Culpeper, while working with many folk remedies, based his prescriptions on experiment and reason (with a fair amount of alchemy, of course). The following information are notes based upon this book, and may or may not reflect the whole of classical medicine.

The Four Elements, their Primary Qualities, and their Associated Temperaments:
  • Fire: Hot & Dry; Choleric
  • Air: Hot & Moist; Sanguine
  • Water: Cold & Moist; Phlegmatic
  • Earth: Cold & Dry; Melancholic
The Four Primary Qualities' Secondary Qualities
  • Hot: Active, renders Dryness; dispersive
  • Cold: Active, renders Coldness; aggregative
  • Dry: Passive, able to be compacted, resistant, and binding; resistant
  • Moist Passive, able to be pliable and yielding; receptive
"The ideal state [of the human body] existed when the primary qualities with perfectly balanced with no one predominating." (Tobyn)
Culpeper argued that this was once the state of man, but then corrupted by original sin. Had perfect harmony of the elements been maintained, "how could there be motrality?" Pretty groovy!

Any elemental excess (or, stated more loquaciously, a deviation from the Golden Mean) will result in a multitude a physiological symptoms: "grossness, thinness, fleshiness, leanness, fatness, hardness, softness, roughness, smoothness, all of these swerve from meanness". Thus, the primary qualities must be kept in careful check! Each primary quality (being hot, cold, dry, and moist) must be in balance with another set of primary qualities. In short:
  • An 'active' primary quality must be balanced with both of the 'passive' primary qualities; and
  • a 'passive' primary quality must be balance with both of the 'active' primary qualities.
  • If an 'active' primary quality is in excess, it will further induce an excess of a 'passive' primary quality; and
  • if a 'passive' primary quality is in excess, it will further induce an excess of an 'active' primary quality.
thus:
  • An excess of heat will induce dryness
  • An excess of cold will induce moisture
  • An excess of dryness will induce cold
  • An excess of moisture will also induce cold
"The concusion drawn from these alterations of simple into compound imbalances was that heat stood as the quality most favourable for maintaining the proper balance and general health of the body, particularly when heat was tempered by the correct amount and quality of moisture (the qualities of the element Air)."
Culpeper has now not only suggested that we need air, but a certain quality of it, as well! The Primary qualities--which turn out to be qualitative, conveniently enough--were "calculated by degree", numbered 1 through 4.

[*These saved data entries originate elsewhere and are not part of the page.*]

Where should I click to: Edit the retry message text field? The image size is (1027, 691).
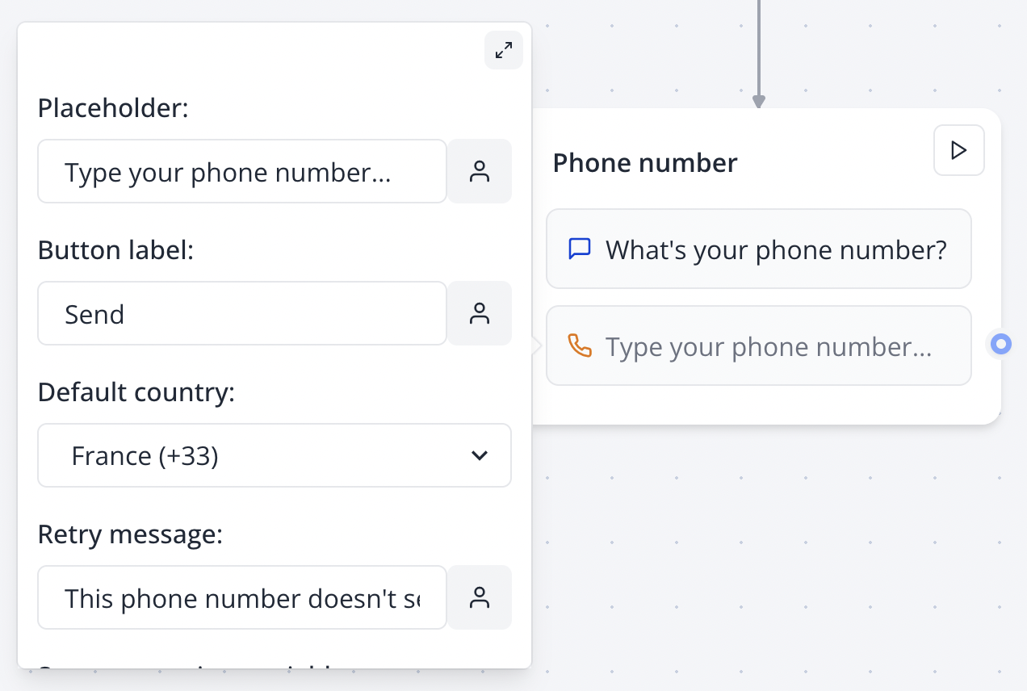242,597
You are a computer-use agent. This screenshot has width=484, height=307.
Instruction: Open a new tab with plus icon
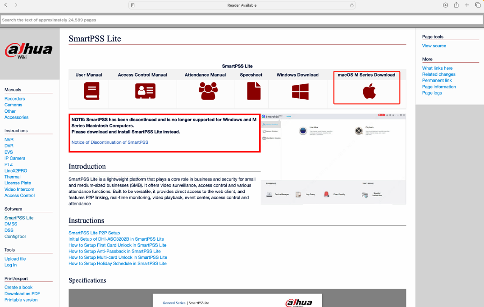(467, 5)
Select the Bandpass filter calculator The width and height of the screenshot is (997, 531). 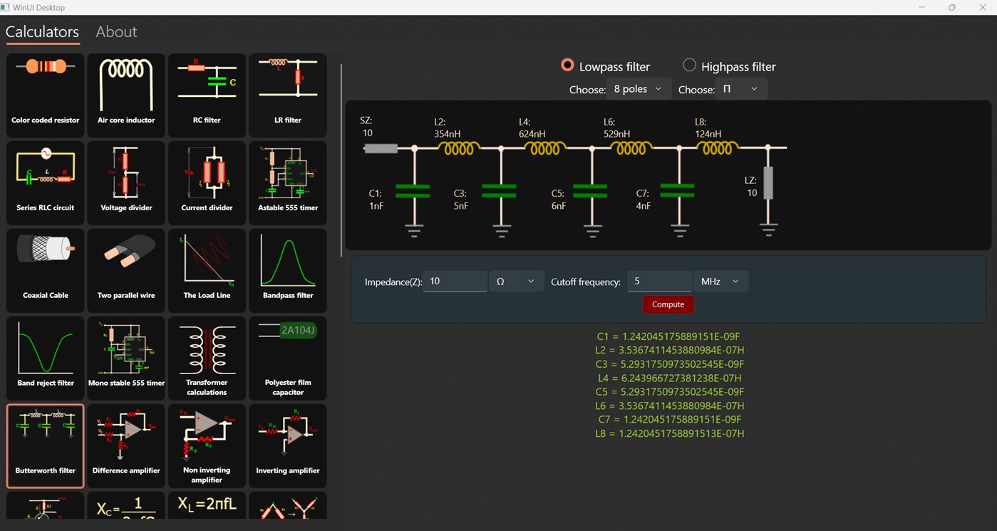pos(287,270)
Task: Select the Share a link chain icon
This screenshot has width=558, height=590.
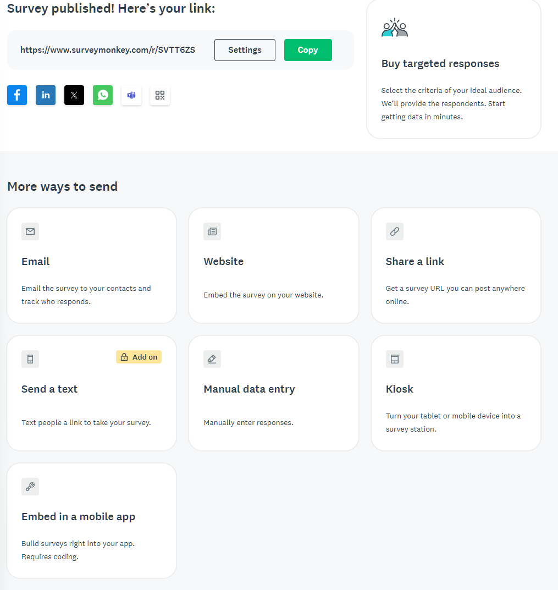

  • 1st degree of heat: human body average; sugar
  • 2nd and 3rd degree of heat: moderate fever
  • 4th degree of heat: burning fever; garlic and pepper
  • 2nd degree of cold: lettuce and cucumber
So, there you have the alchemical significance of the coolness of cucumbers.
Tobyn, Graem. Culpepper's Medicine, A Practice of Western Holistic Medicine. Rockport, MA: Element Books, Inc, 1997.